28 Ama Pavlus yüksek sesle, “Canına kıyma, hepimiz buradayız!” diye seslendi.
But Paul called our loudly, ‘Do not harm yourself; we are all here.’
29 Zindancı ışık getirtip içeri daldı. Titreyerek Pavlus'la Silas'ın önünde yere kapandı.
Calling for a light, the Governor rushed in, and flung himself trembling at the feet of Paul and Silas.
30 Onları dışarı çıkararak, “Efendiler, kurtulmak için ne yapmam gerekir?” diye sordu.
Then he led them out, and said, ‘What must I do to be saved?’
31 Onlar, “Rab İsa'ya iman et, sen de ev halkın da kurtulursunuz” dediler.
‘Believe in Jesus, our Lord,’ they replied, ‘and you will be saved, you and your household too.’
32 Sonra kendisine ve ev halkının hepsine Rab'bin sözünü bildirdiler.
Then they spoke to him of God’s message, and to all his household as well.
33 Gecenin o saatinde zindancı onları götürüp yaralarını yıkadı. Sonra hem kendisi hem ev halkı hemen vaftiz oldu.
And that very hour of the night he took them and washed their wounds, and he himself and everyone belonging to him were baptized without delay.
34 Pavlus'la Silas'ı evine götürerek sofra kurdu. Tanrı'ya inanmak, onu ve evindekilerin hepsini sevince boğmuştu.
Afterwards he took them up to his house and set before them something to eat, rejoicing that he, with all his household, had come to believe in God.
35 Gün doğunca yargıçlar görevlileri göndererek, “O adamları serbest bırak” dediler.
In the morning the Magistrates sent the guards with an order for the men to be discharged.
36 Zindancı bu sözleri Pavlus'a iletti. “Yargıçlar serbest bırakılmanız için haber gönderdi. Şimdi çıkabilirsiniz, esenlikle gidin” dedi.
The jailer told Paul of his instructions. ‘The Magistrates have sent an order for your discharge,’ he said, ‘so you had better leave the place at once and go quietly away.’
37 Ama Pavlus görevlilere şöyle dedi: “Roma vatandaşı olduğumuz halde, bizi yargılamadan herkesin önünde dövüp hapse attılar. Şimdi bizi gizlice mi kovacaklar? Olmaz böyle şey! Kendileri gelsinler, bizi alıp çıkarsınlar!”
But Paul’s answer to them was, ‘They have flogged us in public without trial, though we are Roman citizens, and they have put us in prison, and now they are for sending us out secretly! No, indeed! Let them come and take us out themselves.’
38 Görevliler bu sözleri yargıçlara iletti.

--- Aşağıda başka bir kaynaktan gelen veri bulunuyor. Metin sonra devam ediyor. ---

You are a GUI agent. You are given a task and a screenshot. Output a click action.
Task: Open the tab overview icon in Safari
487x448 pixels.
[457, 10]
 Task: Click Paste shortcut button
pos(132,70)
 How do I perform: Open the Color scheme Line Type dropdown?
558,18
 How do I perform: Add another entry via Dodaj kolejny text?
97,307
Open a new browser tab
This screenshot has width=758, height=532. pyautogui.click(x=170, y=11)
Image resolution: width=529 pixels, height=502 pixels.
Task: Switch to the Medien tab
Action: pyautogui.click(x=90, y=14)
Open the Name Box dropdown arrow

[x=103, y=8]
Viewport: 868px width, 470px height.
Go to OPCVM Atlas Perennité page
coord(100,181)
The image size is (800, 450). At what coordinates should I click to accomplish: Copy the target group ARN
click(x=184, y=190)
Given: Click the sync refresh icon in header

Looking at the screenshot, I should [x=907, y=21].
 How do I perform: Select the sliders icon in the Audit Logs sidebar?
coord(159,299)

Yargıçlar, Pavlus'la Silas'ın Roma vatandaşı olduğunu duyunca korktular.
The guards reported his words to the Magistrates, who, on hearing that Paul and Silas were Roman citizens, were alarmed,
39 Gelip özür dilediler. Sonra onları dışarı çıkararak kentten ayrılmalarını rica ettiler.
and went to the prison, and did their best to conciliate them. Then they took them out, and begged them to leave the city.
40 Pavlus'la Silas zindandan çıkınca Lidya'nın evine gittiler. Kardeşlerle görüşüp onları yüreklendirdikten sonra oradan ayrıldılar.
When Paul and Silas left the prison, they went to Lydia’s house, and, after they had seen the Lord’s followers, and encouraged them, they left the place.